In what phase of Nurse patient relationship does a nurse review the client's medical records thereby learning as much as possible about the client?
- A. Pre Orientation
- B. Orientation
- C. Working
- D. Termination
Correct Answer: A
Rationale: In the Pre-Orientation phase (A), the nurse reviews records to gather data about the client before meeting, preparing for interaction. Orientation (B) begins with the first encounter, building trust. Working (C) involves goal-focused collaboration, and Termination (D) ends the relationship. Pre-Orientation is distinct as it's preparatory, not interactive, aligning with Peplau's model where understanding the client starts pre-contact, making A correct.
A client who experienced a traumatic brain injury has a Glasgow Coma Scale score of 6 and is at risk for increased intracranial pressure (ICP). Which position should the nurse maintain for this client?
- A. Supine with head turned to the right
- B. Prone with the head straight
- C. Semi-Fowler's at 30 degrees
- D. High Fowler's at 90 degrees
Correct Answer: C
Rationale: For a GCS of 6 with ICP risk, semi-Fowler's at 30 degrees (C) optimizes venous drainage, reducing ICP. Supine (A) or prone (B) increases pressure. High Fowler's (D) may destabilize. C is correct. Rationale: 30-degree elevation balances ICP reduction and perfusion, per neurocare standards, critical in severe brain injury.

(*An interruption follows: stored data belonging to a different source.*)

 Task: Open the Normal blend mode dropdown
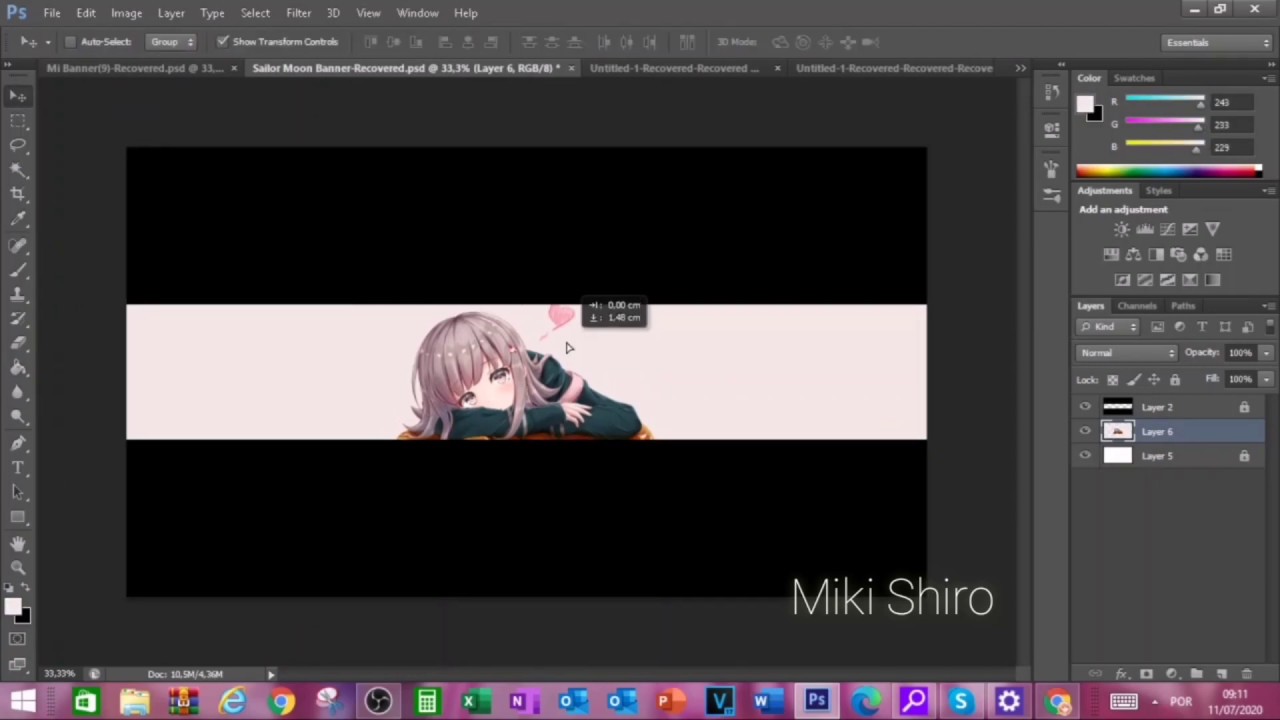pos(1127,353)
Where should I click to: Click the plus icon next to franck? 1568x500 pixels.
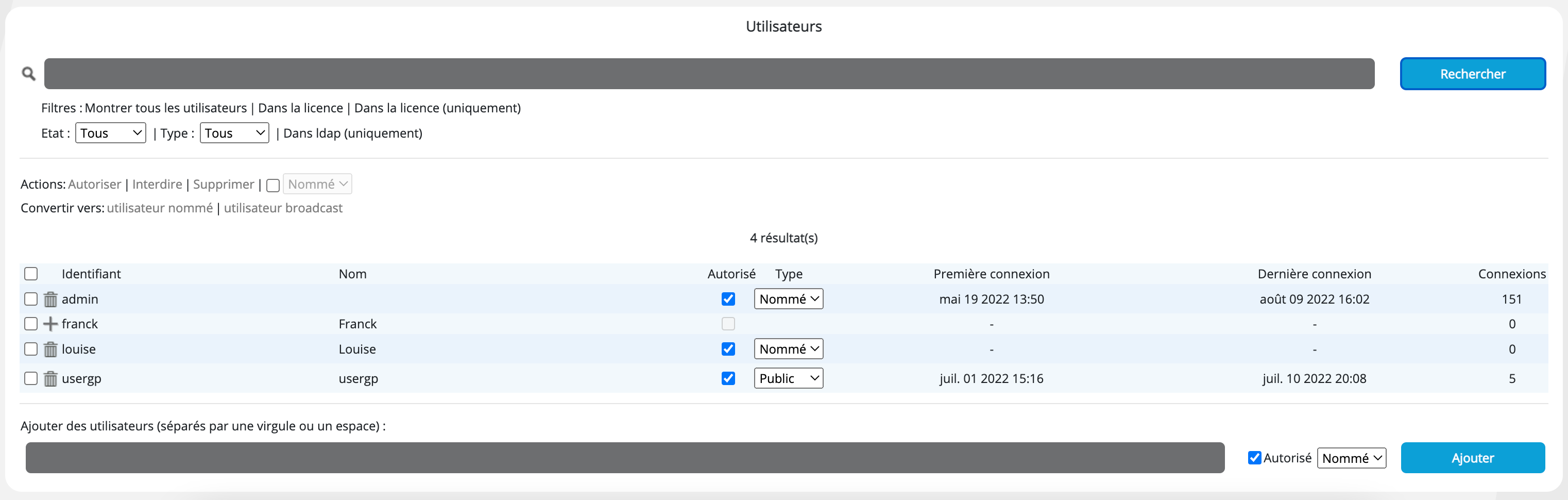tap(50, 324)
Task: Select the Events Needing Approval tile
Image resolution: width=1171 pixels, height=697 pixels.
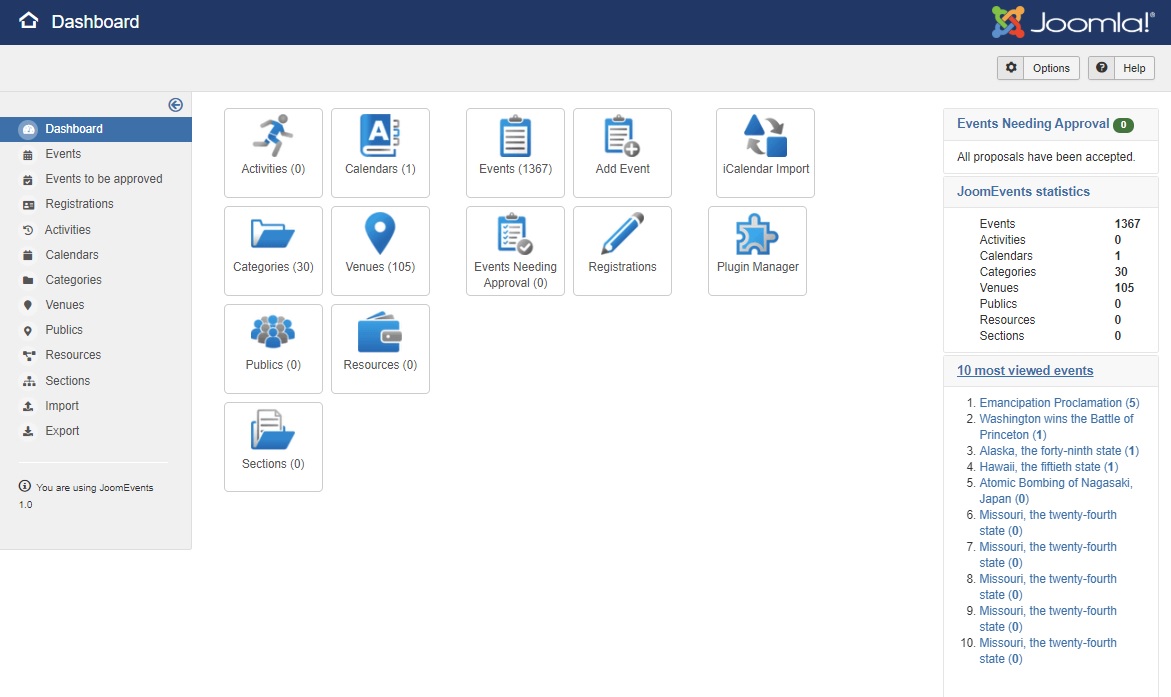Action: point(514,250)
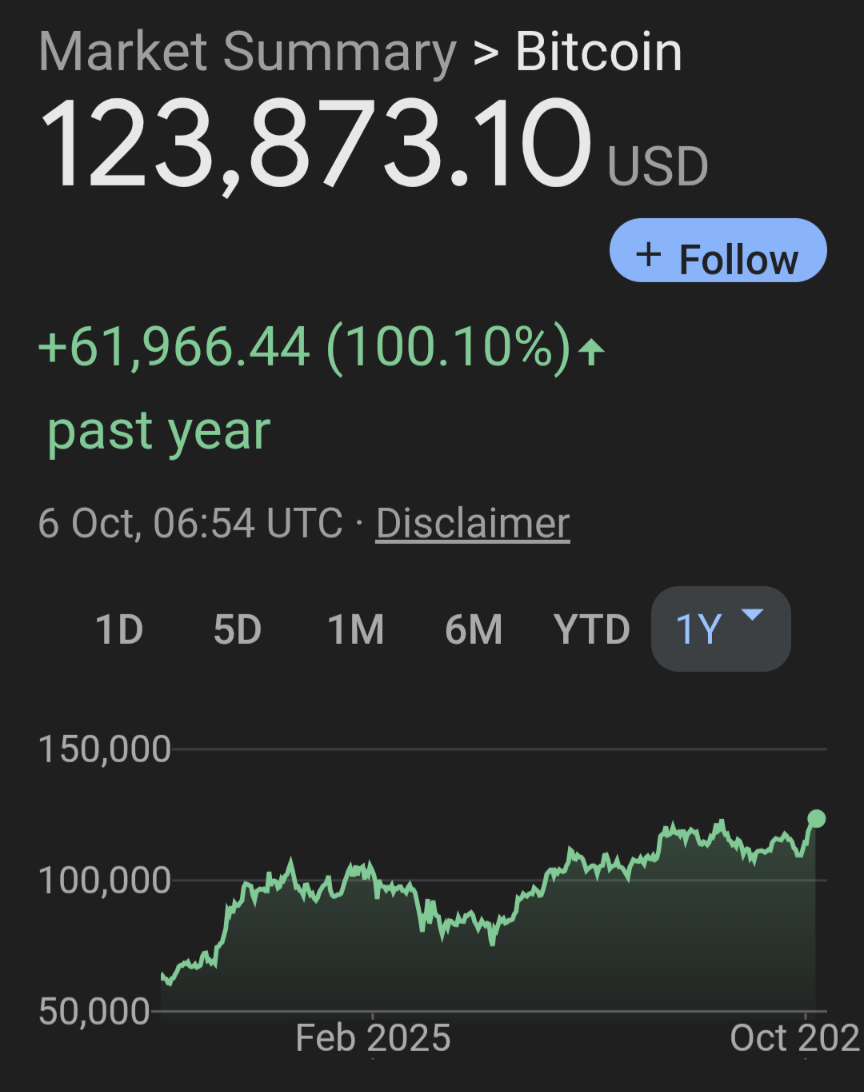Click the 100,000 y-axis label
This screenshot has height=1092, width=864.
tap(105, 881)
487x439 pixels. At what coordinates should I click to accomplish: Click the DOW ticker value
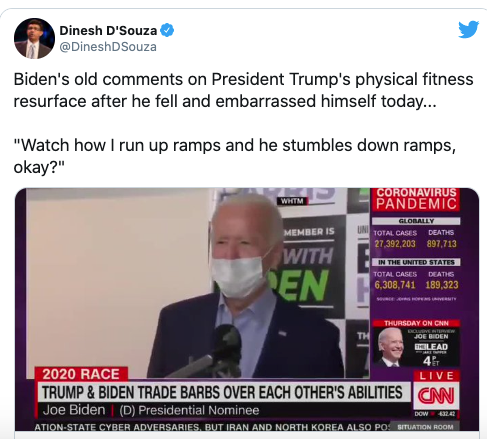435,414
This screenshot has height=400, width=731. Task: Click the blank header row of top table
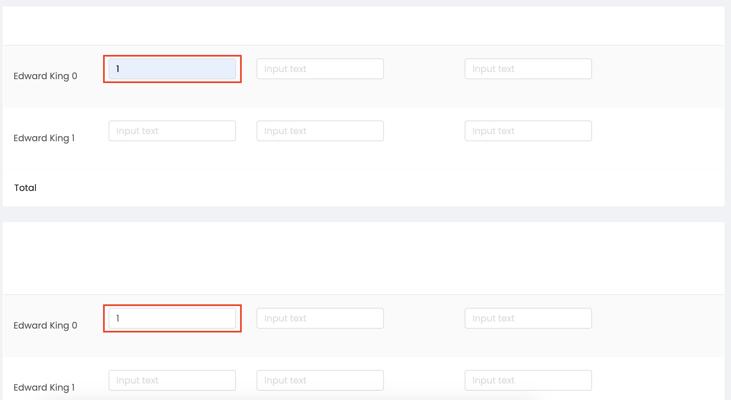click(x=363, y=25)
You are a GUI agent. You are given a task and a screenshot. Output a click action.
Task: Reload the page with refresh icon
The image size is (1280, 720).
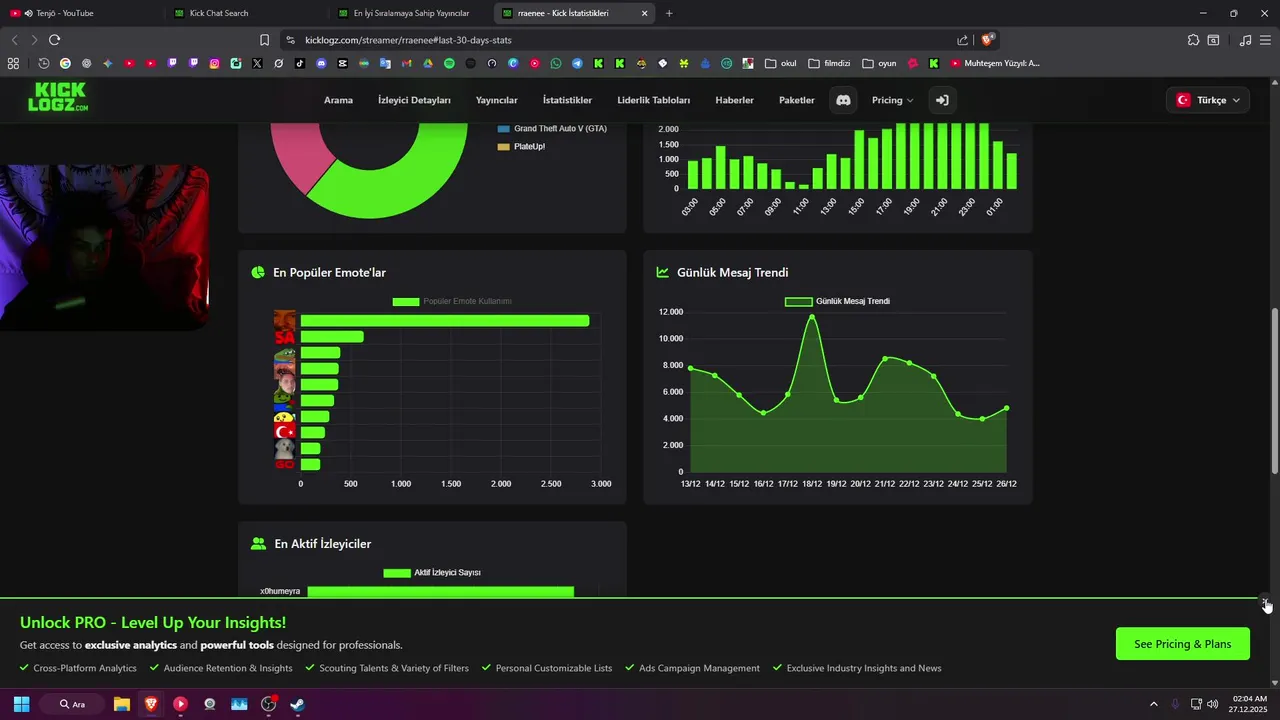[54, 40]
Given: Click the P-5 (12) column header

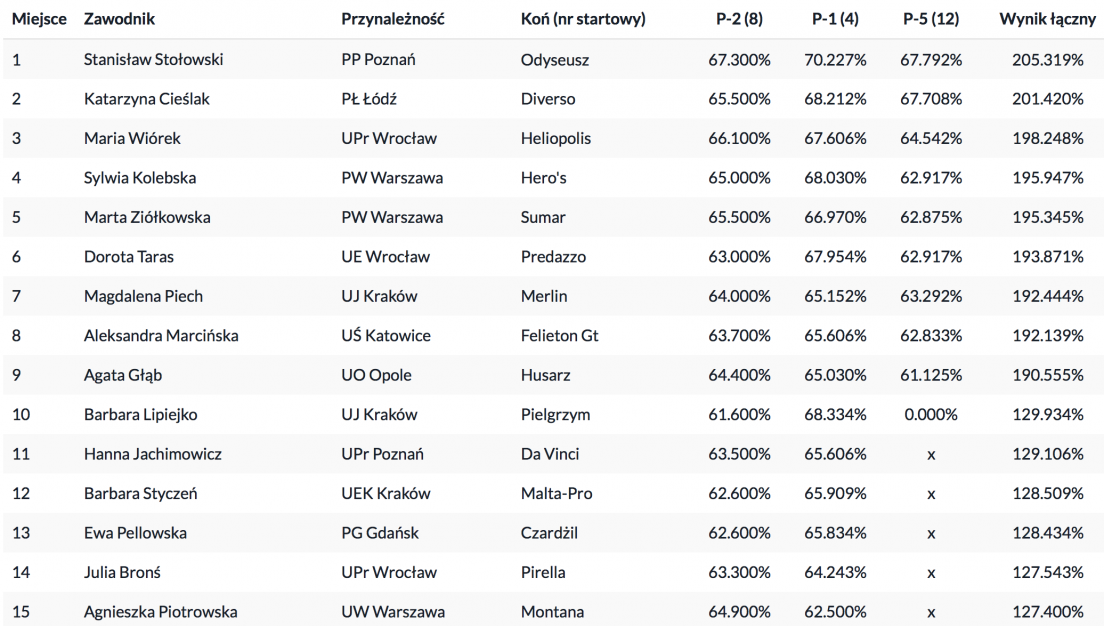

Rommel told Budek, 'Do you think Im crazy?' Budek responded, 'Do you think your crazy?' Budek uses what example of therapeutic communication?
- A. Reflecting
- B. Restating
- C. Exploring
- D. Seeking clarification
Correct Answer: A
Rationale: Budek's 'Do you think you're crazy?' is reflecting (A), redirecting Rommel's question to explore his feelings or self-perception. Restating (B) repeats verbatim (e.g., 'You think you're crazy?'). Exploring (C) digs deeper (e.g., 'Why do you ask?'). Clarification (D) seeks meaning. Reflecting, per Peplau, fosters self-reflection, apt for Rommel's doubt, making A correct.
The nurse is caring for a client following a right total hip replacement. Which action by the nurse will help prevent dislocation of the prosthesis?
- A. Keeping the client's knees together at all times
- B. Placing the client in a supine position with the legs extended
- C. Placing a pillow between the client's legs when turning
- D. Encouraging the client to use the trapeze to pull himself up in bed
Correct Answer: C
Rationale: Placing a pillow between the legs during turning maintains abduction, preventing hip prosthesis dislocation post-right total hip replacement knees together adducts, supine extension risks posterior dislocation, and trapeze use is safe but unrelated. Nurses enforce this, ensuring joint stability, key for orthopedic recovery.